En 128 pages (objectif de la collection homonyme chez Armand Colin) et en 4 parties (I/ Une géopolitique partagée, mutualiser les indépendances nationales ; II/ Une construction européenne, trois projets, deux puissances déchues ? ; III/ La dynamique des élargissements : fuite en avant ou projet kantien ? ; IV/ Le monde dans les yeux de l’UE), il démontre précisément « comment et de quelles façons la construction européenne est un projet […] résultant de représentations politiques, territoriales et culturelles hétéronomes, tantôt conflictuelles, tantôt pacifiées » (p.5). Il rappelle ce que nous devrions tous savoir mais qu’à force de simplifications, nous finissons par rendre un peu caricatural. La construction européenne n’est pas qu’une succession de traités mais « la résultante d’objectifs et d’actes de politique étrangère menés par des Etats souverains » (p.9). La création de la CECA s’inscrit dans une longue tradition de traités internationaux et se veut notamment l’anti-traité de Versailles. Etre européen après-guerre, ce n’est pas seulement vouloir pacifier le continent , c’est aussi vouloir mutualiser les intérêts nationaux pour les garantir et les accroître, à l’exclusion des compétences régaliennes dans les quarante premières années, jusqu’à la rupture introduite par le traité de Maastricht (abandon d’un symbole de souveraineté avec la monnaie commune).

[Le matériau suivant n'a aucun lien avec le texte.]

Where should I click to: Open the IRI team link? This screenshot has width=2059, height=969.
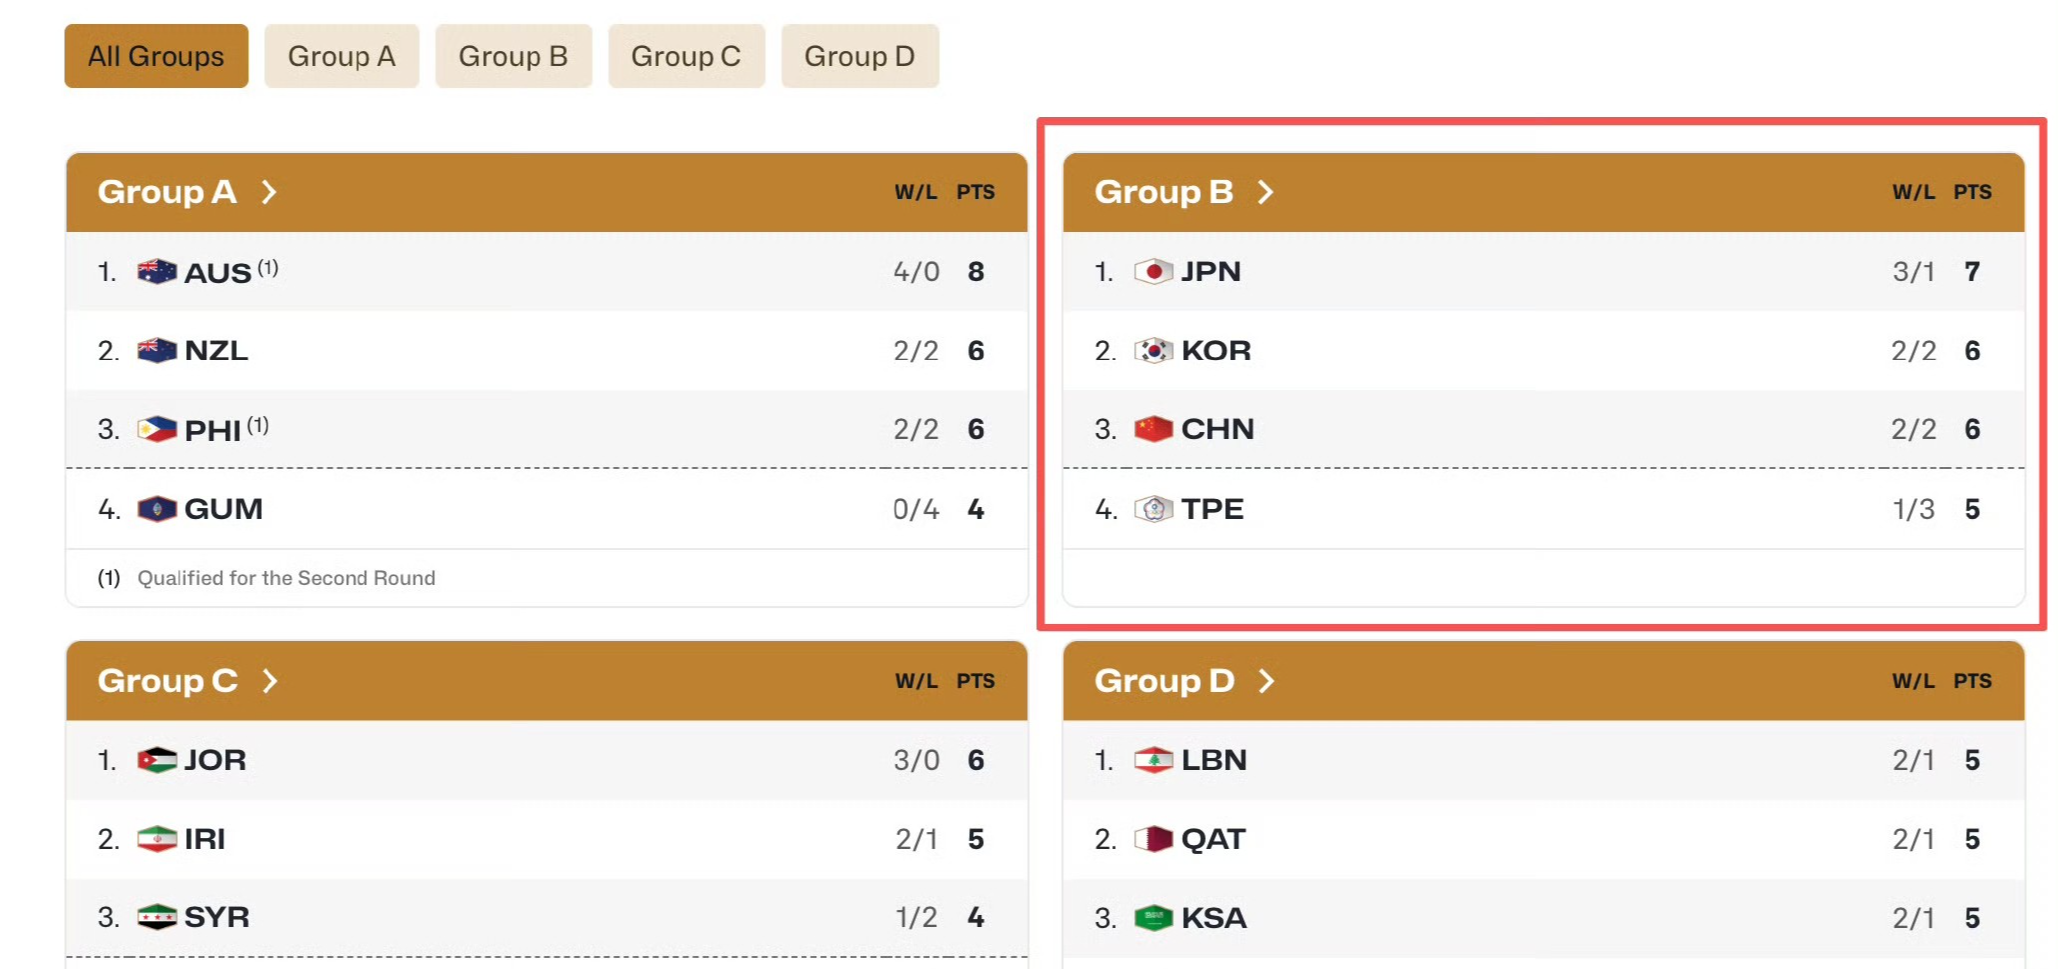(x=205, y=839)
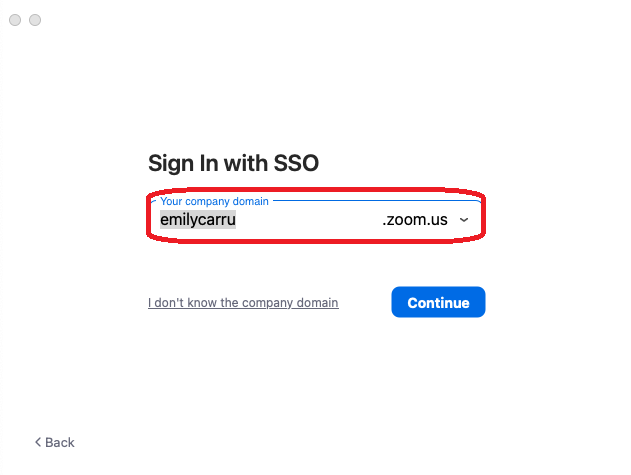Go back using the Back label

[x=60, y=442]
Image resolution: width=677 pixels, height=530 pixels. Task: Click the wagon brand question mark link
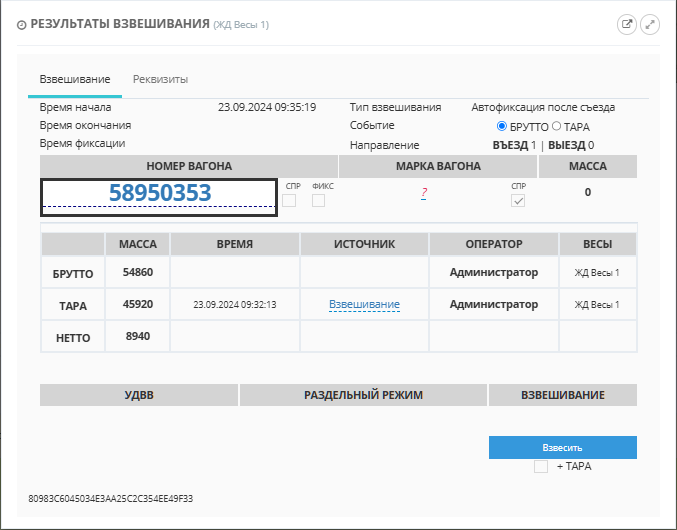424,194
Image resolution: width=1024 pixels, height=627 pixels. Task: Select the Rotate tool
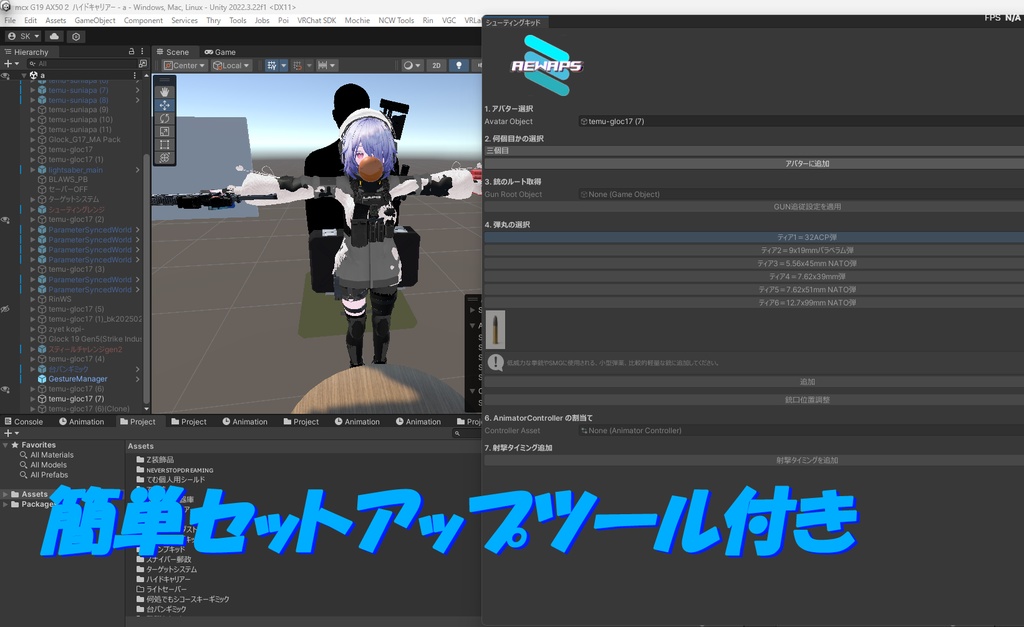(165, 118)
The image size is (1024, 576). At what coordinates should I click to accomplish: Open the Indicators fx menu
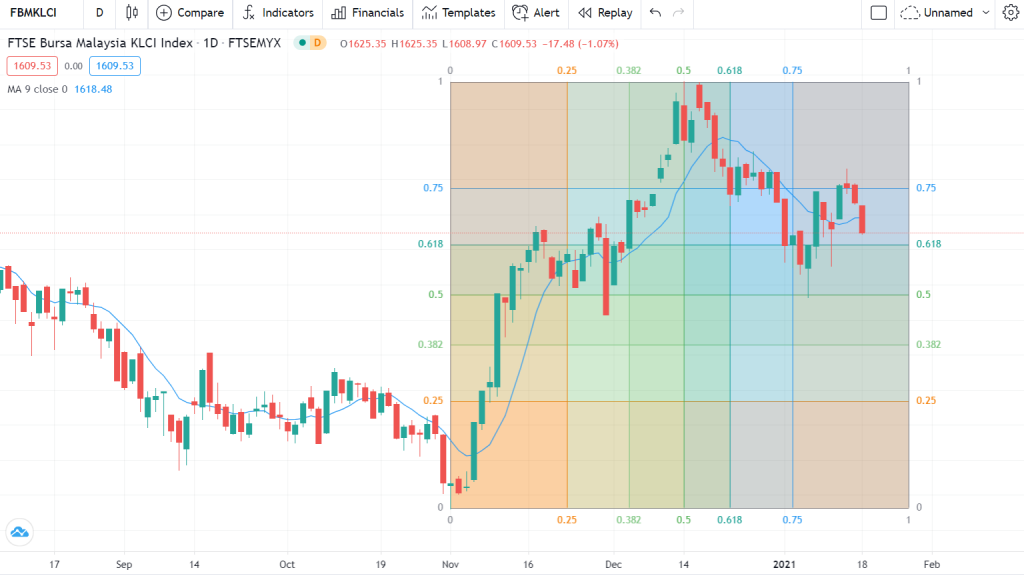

Dans la deuxième partie, S. Kahn rappelle qu’il y autant de projets géopolitiques que d’Etats-membres tout en s’attachant aux trois forces dynamiques ou trois « moments » de l’UE. L’impulsion initiale française lui donne une forte identité à la fois universaliste (héritage des Lumières) dans ses valeurs et agricole dans sa politique, avant que le contexte de la fin des années 80 et des années 90 (chute du mur de Berlin, départ de M.Thatcher …) ne permette l’émergence de la conception allemande. L’auteur démonte les fantasmes autour de la place et du rôle de l’Allemagne : ce pays fondateur reste résolument tourné vers l’Ouest et éloigné de toute tentation de puissance, même s’il veut désormais peser de tout son poids sur les orientations européennes. Il a d’ailleurs acquis de fait le statut de moteur actuel de la construction européenne grâce, notamment, à la normalisation de son rôle international. Les étapes de sa démonstration écartent aussi la géopolitique « à l’anglaise », d’une Europe uniquement attachée aux libertés politiques, atlantiste et cherchant à éviter l’émergence d’une puissance dominante sur le continent. Il nuance toutefois l’image d’une conception britannique libérale et uniquement tournée vers la construction d’un grand marché sans projet politique. Si tentation il y eut, l’échec du blairisme a sonné le glas d’un éventuel leadership anglais sur l’UE.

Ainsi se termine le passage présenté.